| WHAT IS NEEDED |
Which lines hold the word "header"? Copy each of them from the material.

| INFORMATION |

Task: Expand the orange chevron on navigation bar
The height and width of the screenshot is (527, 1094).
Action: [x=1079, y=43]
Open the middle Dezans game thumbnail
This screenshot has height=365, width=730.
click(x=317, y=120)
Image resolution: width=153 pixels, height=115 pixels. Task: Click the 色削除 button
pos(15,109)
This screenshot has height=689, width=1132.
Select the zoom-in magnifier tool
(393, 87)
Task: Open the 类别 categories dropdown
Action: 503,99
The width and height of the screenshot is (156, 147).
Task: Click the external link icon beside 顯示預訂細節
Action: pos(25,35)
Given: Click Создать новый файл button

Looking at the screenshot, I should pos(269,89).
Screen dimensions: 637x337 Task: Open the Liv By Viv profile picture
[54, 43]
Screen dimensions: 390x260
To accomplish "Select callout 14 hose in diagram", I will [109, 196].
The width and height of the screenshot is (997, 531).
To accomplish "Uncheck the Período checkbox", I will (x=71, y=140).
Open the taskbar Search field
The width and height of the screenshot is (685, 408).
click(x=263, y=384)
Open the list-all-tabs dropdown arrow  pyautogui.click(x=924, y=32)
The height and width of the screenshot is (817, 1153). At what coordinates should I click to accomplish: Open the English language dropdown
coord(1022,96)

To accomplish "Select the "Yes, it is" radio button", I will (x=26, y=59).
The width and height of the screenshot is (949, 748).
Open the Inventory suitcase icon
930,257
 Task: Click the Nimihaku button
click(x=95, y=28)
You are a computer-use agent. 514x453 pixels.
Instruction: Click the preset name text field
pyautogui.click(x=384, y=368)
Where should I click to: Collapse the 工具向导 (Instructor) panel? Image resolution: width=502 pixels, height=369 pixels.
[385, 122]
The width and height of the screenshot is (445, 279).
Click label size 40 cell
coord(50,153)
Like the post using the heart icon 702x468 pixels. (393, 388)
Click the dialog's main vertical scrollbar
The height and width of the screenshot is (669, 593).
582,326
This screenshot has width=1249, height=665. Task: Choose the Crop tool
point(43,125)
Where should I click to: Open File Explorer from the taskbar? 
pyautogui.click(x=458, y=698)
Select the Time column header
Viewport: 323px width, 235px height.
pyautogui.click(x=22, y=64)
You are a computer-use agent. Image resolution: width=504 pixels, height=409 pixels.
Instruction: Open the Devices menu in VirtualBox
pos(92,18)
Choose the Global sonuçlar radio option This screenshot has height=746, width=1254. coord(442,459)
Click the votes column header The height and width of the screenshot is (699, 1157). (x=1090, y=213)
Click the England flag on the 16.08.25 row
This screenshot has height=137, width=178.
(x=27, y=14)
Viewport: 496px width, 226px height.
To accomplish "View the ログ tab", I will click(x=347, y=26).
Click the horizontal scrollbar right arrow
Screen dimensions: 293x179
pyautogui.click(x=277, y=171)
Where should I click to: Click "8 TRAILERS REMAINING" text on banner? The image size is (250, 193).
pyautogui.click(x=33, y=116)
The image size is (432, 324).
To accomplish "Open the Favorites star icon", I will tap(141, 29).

| ANSWER TO THE PROBLEM |
Select the Time column header
Click the votes column header The height and width of the screenshot is (699, 1157). (x=1090, y=213)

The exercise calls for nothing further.